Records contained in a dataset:
================================
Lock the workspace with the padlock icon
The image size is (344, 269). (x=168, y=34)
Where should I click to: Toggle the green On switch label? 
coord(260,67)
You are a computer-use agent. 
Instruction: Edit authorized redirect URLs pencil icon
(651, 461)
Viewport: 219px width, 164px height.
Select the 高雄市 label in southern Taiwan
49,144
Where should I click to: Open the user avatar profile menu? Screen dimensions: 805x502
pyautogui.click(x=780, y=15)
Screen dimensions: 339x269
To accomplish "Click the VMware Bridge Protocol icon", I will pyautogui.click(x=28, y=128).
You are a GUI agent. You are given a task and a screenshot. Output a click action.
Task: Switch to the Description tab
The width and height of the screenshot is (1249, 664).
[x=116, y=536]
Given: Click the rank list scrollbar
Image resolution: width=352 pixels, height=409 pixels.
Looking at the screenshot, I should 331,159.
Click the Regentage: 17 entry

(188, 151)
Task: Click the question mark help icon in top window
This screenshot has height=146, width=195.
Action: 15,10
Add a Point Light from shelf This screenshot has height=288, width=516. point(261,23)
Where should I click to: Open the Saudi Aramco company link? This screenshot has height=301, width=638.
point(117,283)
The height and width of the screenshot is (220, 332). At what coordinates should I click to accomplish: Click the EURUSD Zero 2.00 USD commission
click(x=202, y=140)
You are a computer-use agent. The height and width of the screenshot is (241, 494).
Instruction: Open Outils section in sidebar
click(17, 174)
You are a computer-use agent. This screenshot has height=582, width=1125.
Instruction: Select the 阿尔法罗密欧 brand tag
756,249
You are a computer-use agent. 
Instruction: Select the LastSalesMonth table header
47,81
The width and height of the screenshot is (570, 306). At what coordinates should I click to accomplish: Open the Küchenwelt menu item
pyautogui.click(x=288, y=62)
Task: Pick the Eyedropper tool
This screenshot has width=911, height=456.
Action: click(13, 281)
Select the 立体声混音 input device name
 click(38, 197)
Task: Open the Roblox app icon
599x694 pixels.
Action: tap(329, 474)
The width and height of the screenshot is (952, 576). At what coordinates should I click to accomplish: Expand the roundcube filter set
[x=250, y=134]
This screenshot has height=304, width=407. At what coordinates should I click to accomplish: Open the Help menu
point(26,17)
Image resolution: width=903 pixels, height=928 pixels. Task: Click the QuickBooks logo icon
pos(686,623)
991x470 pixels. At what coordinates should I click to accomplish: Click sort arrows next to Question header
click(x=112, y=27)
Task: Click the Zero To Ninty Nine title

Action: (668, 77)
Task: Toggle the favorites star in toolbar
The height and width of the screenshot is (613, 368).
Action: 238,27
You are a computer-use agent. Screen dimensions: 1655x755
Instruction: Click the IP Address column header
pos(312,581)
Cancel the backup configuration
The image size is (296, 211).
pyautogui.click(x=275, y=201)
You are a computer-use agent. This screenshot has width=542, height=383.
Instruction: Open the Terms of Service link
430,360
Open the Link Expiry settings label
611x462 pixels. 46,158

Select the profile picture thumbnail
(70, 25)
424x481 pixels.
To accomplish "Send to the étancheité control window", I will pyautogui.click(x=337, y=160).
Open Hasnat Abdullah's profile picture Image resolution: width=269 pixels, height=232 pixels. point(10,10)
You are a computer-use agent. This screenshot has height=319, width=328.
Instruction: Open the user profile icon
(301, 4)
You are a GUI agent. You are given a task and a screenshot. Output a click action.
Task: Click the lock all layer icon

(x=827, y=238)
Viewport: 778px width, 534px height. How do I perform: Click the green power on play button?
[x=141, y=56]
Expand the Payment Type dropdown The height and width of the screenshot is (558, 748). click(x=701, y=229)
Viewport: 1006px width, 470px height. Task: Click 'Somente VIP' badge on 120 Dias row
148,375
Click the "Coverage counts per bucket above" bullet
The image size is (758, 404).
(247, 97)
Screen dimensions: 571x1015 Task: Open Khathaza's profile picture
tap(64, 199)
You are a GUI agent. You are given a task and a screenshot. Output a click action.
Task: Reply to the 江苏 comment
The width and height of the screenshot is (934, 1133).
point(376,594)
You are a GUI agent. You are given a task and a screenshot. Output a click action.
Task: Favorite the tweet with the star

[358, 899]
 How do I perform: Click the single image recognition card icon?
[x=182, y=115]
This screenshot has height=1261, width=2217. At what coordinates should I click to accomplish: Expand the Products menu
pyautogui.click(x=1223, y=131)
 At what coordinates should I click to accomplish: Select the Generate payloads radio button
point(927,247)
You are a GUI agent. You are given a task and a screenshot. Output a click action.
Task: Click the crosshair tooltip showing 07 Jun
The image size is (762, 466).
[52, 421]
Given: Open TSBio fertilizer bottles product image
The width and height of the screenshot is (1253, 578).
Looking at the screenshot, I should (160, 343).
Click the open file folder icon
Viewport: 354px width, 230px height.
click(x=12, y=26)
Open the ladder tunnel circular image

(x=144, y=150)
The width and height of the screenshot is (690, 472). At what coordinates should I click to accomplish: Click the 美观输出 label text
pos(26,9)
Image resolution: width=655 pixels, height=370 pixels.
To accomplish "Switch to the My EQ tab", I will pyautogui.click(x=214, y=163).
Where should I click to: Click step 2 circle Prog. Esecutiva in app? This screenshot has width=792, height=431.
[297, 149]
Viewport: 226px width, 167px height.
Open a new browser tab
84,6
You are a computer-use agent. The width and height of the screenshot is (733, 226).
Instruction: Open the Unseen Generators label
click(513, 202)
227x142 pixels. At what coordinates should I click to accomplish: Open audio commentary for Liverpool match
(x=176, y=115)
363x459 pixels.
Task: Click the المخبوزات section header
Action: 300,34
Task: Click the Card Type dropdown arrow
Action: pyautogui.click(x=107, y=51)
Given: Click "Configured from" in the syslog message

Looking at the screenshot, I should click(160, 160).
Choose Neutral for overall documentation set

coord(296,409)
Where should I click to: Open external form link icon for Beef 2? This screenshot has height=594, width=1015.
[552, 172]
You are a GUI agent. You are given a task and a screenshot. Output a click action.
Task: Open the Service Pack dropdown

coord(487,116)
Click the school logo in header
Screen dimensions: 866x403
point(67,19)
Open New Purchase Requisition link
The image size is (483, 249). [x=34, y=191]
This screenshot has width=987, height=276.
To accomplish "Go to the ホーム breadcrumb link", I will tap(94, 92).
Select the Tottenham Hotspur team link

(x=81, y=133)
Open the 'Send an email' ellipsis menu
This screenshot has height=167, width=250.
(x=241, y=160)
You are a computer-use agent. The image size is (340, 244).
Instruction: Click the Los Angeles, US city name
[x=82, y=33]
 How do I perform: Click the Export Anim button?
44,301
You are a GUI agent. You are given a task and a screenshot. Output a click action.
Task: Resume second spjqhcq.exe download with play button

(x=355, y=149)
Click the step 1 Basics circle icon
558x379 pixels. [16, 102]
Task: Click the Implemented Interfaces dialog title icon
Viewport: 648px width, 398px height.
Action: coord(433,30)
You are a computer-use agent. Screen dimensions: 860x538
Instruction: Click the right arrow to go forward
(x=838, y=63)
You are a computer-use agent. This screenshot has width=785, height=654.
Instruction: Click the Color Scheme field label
================================
EXERCISE DIRECTIONS:
Take every line from the data above that holds "computer" and copy it out.

EXERCISE RESULT:
You are a computer-use agent. 
You are a computer-use agent. The height and width of the screenshot is (241, 494).
You are a computer-use agent. This screenshot has height=582, width=1125.
You are a computer-use agent. 
You are a computer-use agent. Screen dimensions: 1655x755
You are a computer-use agent. This screenshot has width=542, height=383.
You are a computer-use agent. This screenshot has height=319, width=328.
You are a computer-use agent. The width and height of the screenshot is (733, 226).
You are a computer-use agent. The image size is (340, 244).
You are a computer-use agent. Screen dimensions: 860x538
You are a computer-use agent. This screenshot has width=785, height=654.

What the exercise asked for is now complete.